Thoughts on TurkPrime
If I had to choose between TurkPrime and MTurk, I would favor TurkPrime. This is not a sponsored post!
My views, so far, of TurkPrime are based on two studies of >200 participants (I had to budget), and as a collaborator on a multi-study project, with >500 participants per study. I’ve done about 5-6 other projects on MTurk. I’ve come across blog posts centering mostly on MTurk in general, so I thought some information for those who are considering TurkPrime might be helpful.
Participants appear to pass more attention checks at a pretty high rate, ~85% of the time. This is likely because I limit my participation to Master workers and the job’s payment is within the minimum wage range. I also have a low dropout/incompletion rate on TurkPrime (~6%) compared to some of my MTurk studies (>12%). Some research suggests that workers prioritize fair compensation for HITs over interest in HITs – so it’s possible it’s not TurkPrime per se.

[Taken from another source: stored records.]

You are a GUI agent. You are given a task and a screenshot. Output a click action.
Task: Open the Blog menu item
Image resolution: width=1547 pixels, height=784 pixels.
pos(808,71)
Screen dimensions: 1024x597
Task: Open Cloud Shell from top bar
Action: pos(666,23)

Though I didn’t add a gender filter, I had a comparable number of women and men for my two studies on TurkPrime (I’d love to hear more from others on their experience with this).
Open-ended feedback boxes were meaningful and not nonsensical.
Microbatching is a cost-effective feature that also reduces the possibility of time-of-day-related effects – This (in addition to others) is an important feature to ensures all HITs don’t get used up quickly, especially given the recent bot/server farm issue.
There is an easy-to-use feature that allows you to exclude participants from one study you’ve completed in a new study you’re doing.
Attrition rate that TurkPrime provides is super helpful.
TurkPrime FAQs and blogposts are very informative and accessible for newbies (MTurk can be a bit clunky for newbies).
Turkprime does, however, include additional demographic questions of their own, which as a Requester, I’m uncertain if the workers get paid to do.
In general, I find TurkPrime's interface less time consuming. I'd give it a higher rating than MTurk. To their credit, TurkPrime has done a great job of marketing the platform as being geared toward academics, so perhaps that in itself makes it more conducive for academic folks. So, yes, I'd choose TurkPrime over MTurk for my crowdsourced data :)
ETA (27/3/19): TurkPrime is expensive for data with not much ethnic/national diversity (though there is likely more political diversity). It's a quick shortcut for sure, but I think with better planning, you might get access to underrepresented populations by other means. I'd choose TurkPrime, but more likely as an additional study.